You’ll contribute to the development and upkeep of our configuration management systems and bring deep expertise in Linux kernel internals, networking, and performance tuning.
What You’ll Do
- Maintain and support the firm’s Linux platform as part of a global engineering team.
- Take ownership of tasks and initiatives, acting as a bridge across regional teams.
- Troubleshoot complex issues including packet loss, storage/network latency, and system instability.
- Understand internal client needs and communicate them effectively to leadership across regions.
- Identify potential risks, develop mitigation strategies, and implement solutions.
- Monitor the performance and health of critical computing environments.
- Resolve advanced system and network issues involving Linux, routing, switching, and protocols across platforms like Slurm, Kubernetes, Salt, and Grafana.
- Participate in monthly on-call rotations and provide support to on-call staff.
- Continuously learn and grow—both independently and through mentorship—while maintaining clear documentation and training materials.
What You’ll Bring
- Excellent communication skills with the ability to engage professionally across all levels of the organization.
- A calm, professional demeanor when handling incidents with clients and leadership.
- Deep understanding of Linux internals, including kernel operations, memory management, sockets, and interrupts.
- Strong knowledge of storage technologies such as Pure, Lightbits, GPFS, NFS, and NetApp.
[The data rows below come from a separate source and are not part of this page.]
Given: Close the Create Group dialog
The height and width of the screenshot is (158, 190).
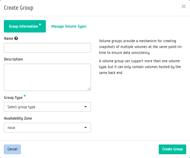Looking at the screenshot, I should click(x=184, y=6).
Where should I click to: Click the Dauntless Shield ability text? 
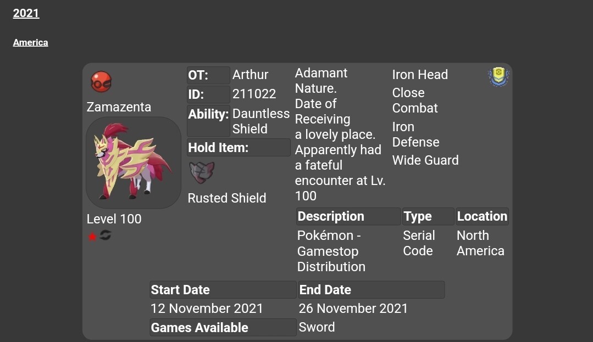click(261, 121)
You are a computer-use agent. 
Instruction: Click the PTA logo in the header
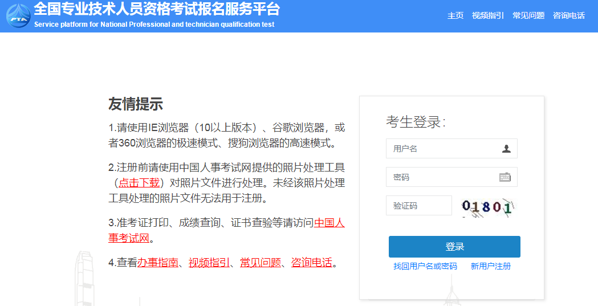tap(18, 15)
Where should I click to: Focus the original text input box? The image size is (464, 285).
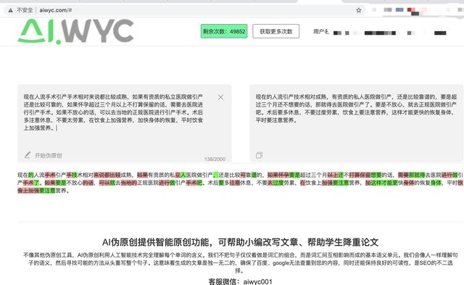point(125,123)
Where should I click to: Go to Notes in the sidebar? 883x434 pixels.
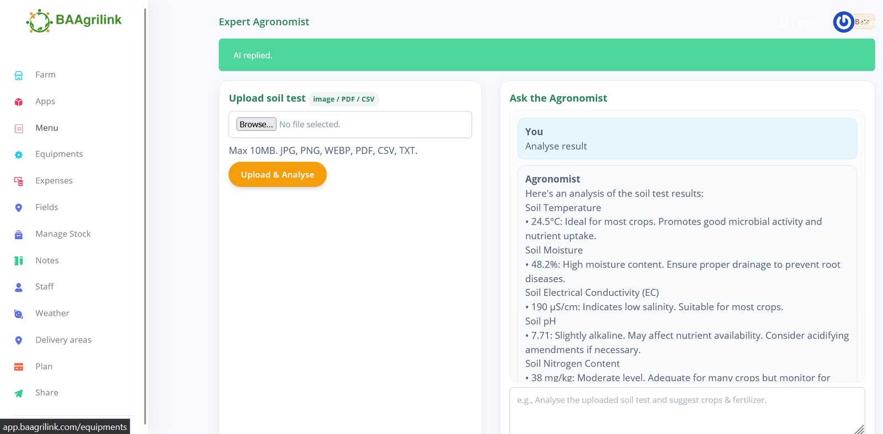(x=47, y=261)
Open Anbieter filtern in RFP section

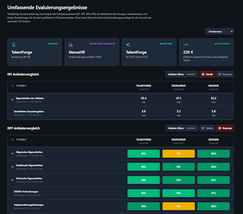click(181, 128)
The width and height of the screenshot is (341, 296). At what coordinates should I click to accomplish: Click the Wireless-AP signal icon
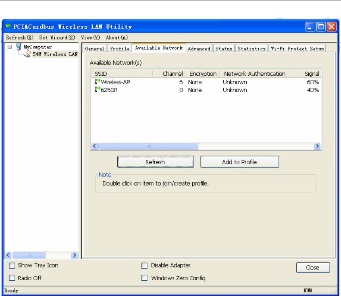[x=97, y=82]
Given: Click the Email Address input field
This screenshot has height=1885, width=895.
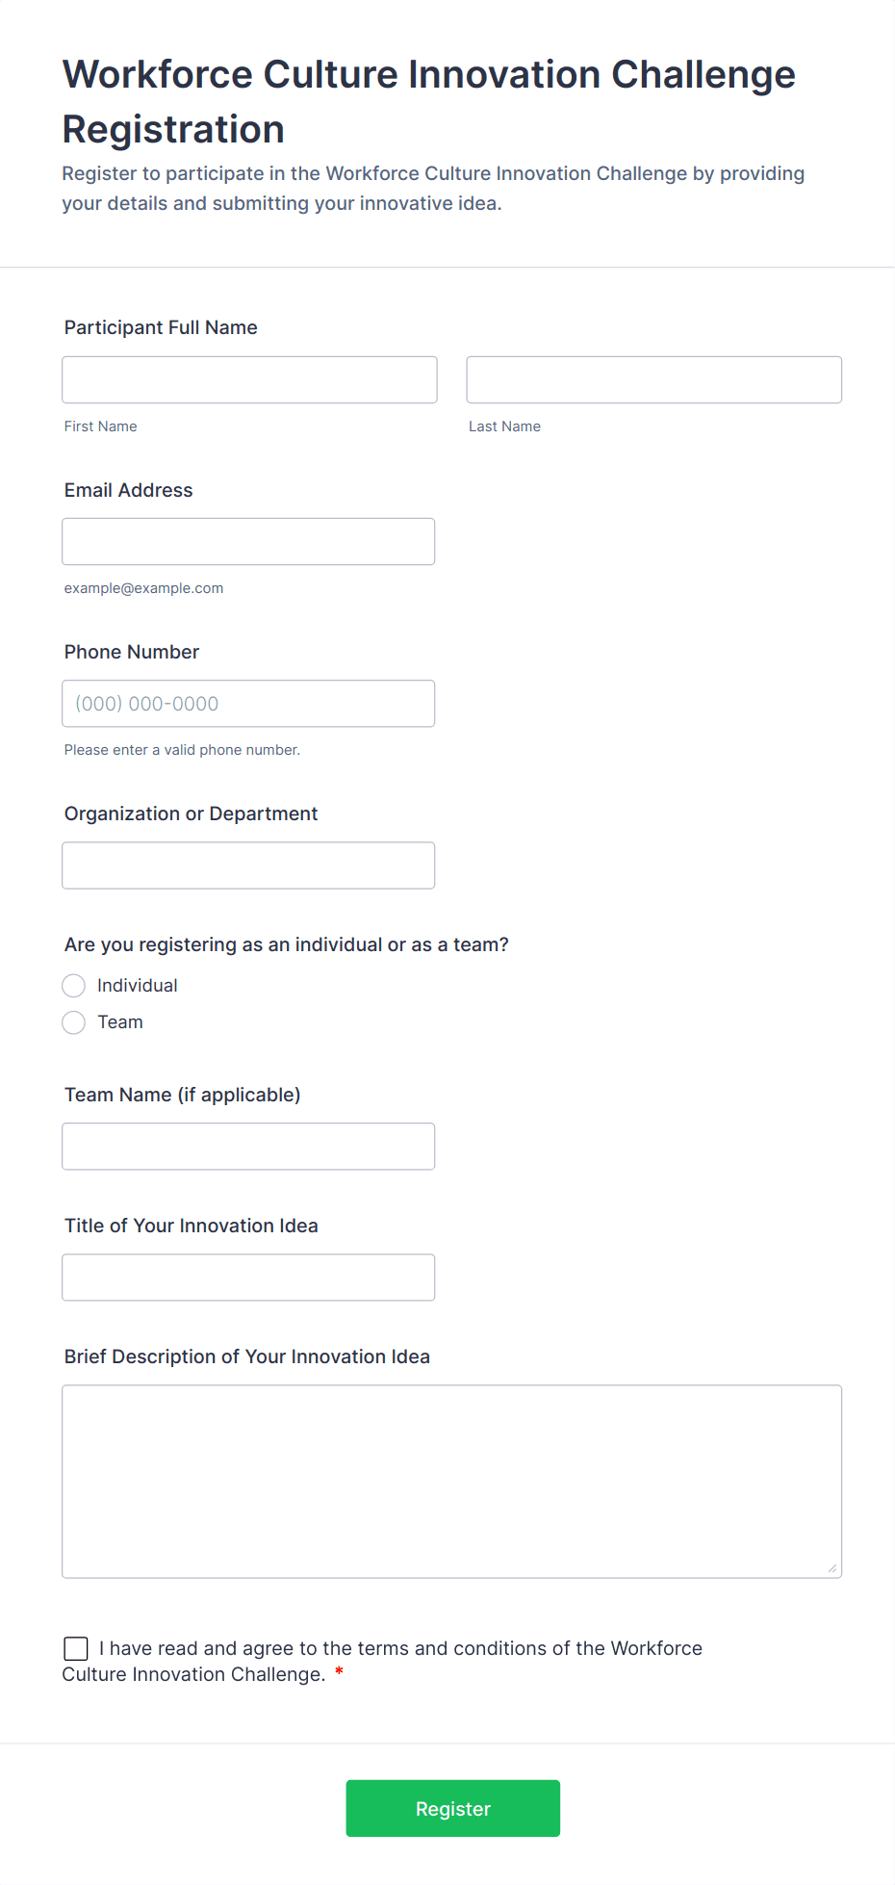Looking at the screenshot, I should tap(248, 542).
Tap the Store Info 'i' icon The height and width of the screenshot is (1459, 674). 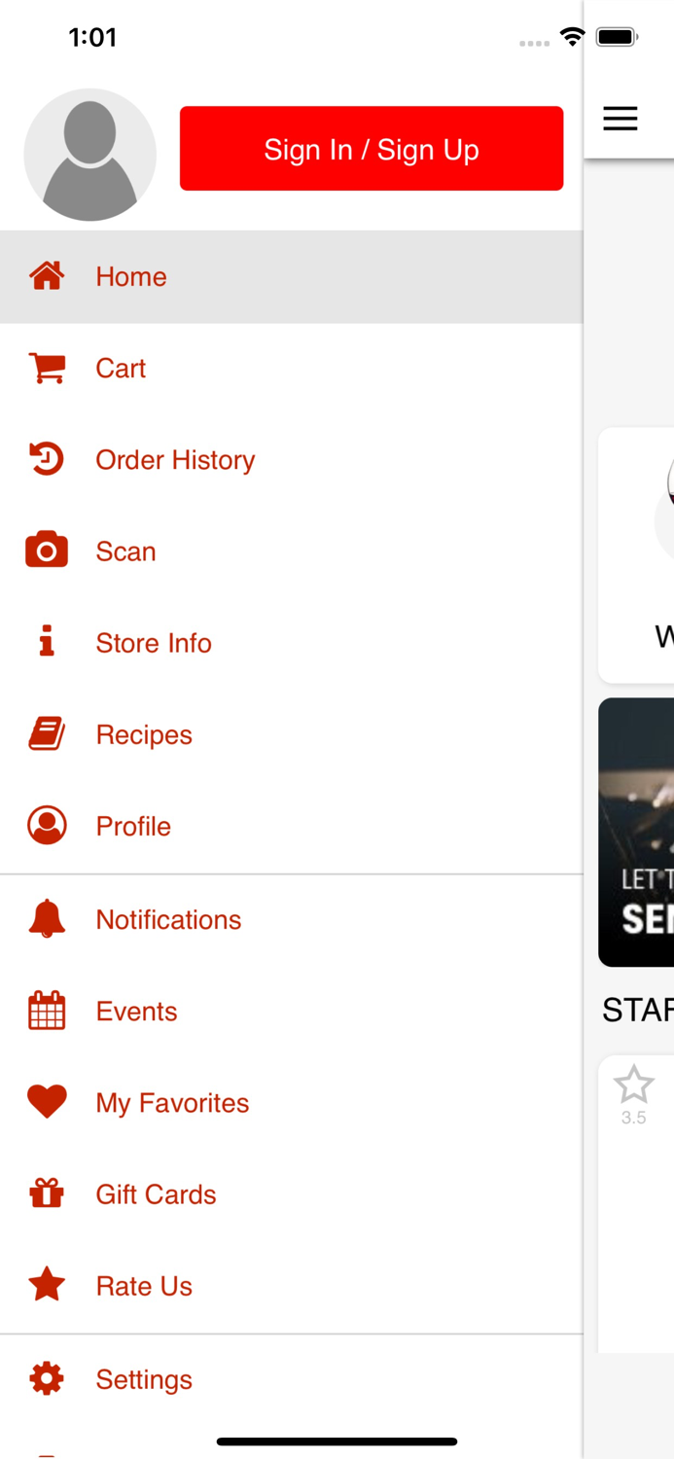coord(47,642)
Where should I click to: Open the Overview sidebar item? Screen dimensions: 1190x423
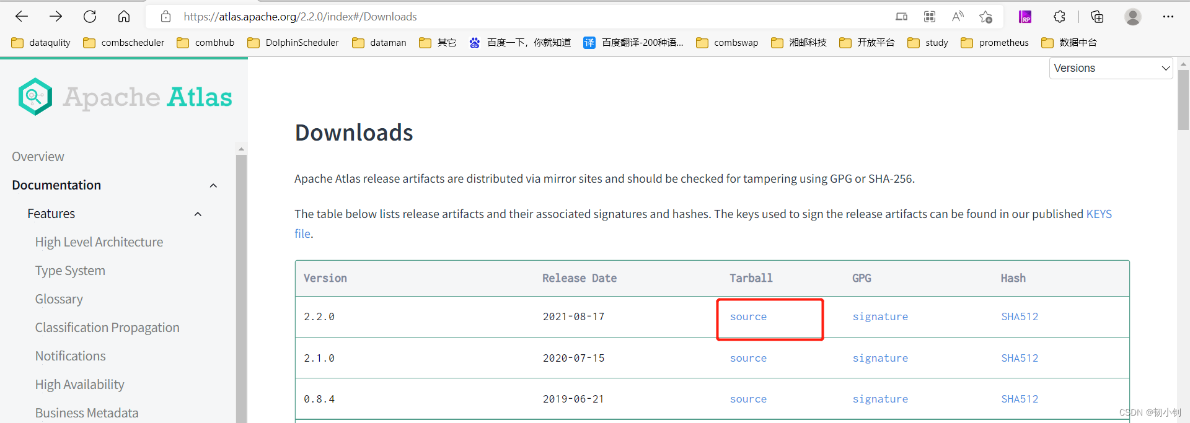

- Solid grasp of networking and storage fundamentals.
- Proficiency in network protocols and how they are managed by the Linux kernel.
- Experience automating tasks using Python, shell scripting, or similar high-performance languages.
- A proactive approach to infrastructure automation and a willingness to contribute to development efforts.
- A collaborative mindset and a commitment to continuous learning and cross-regional teamwork.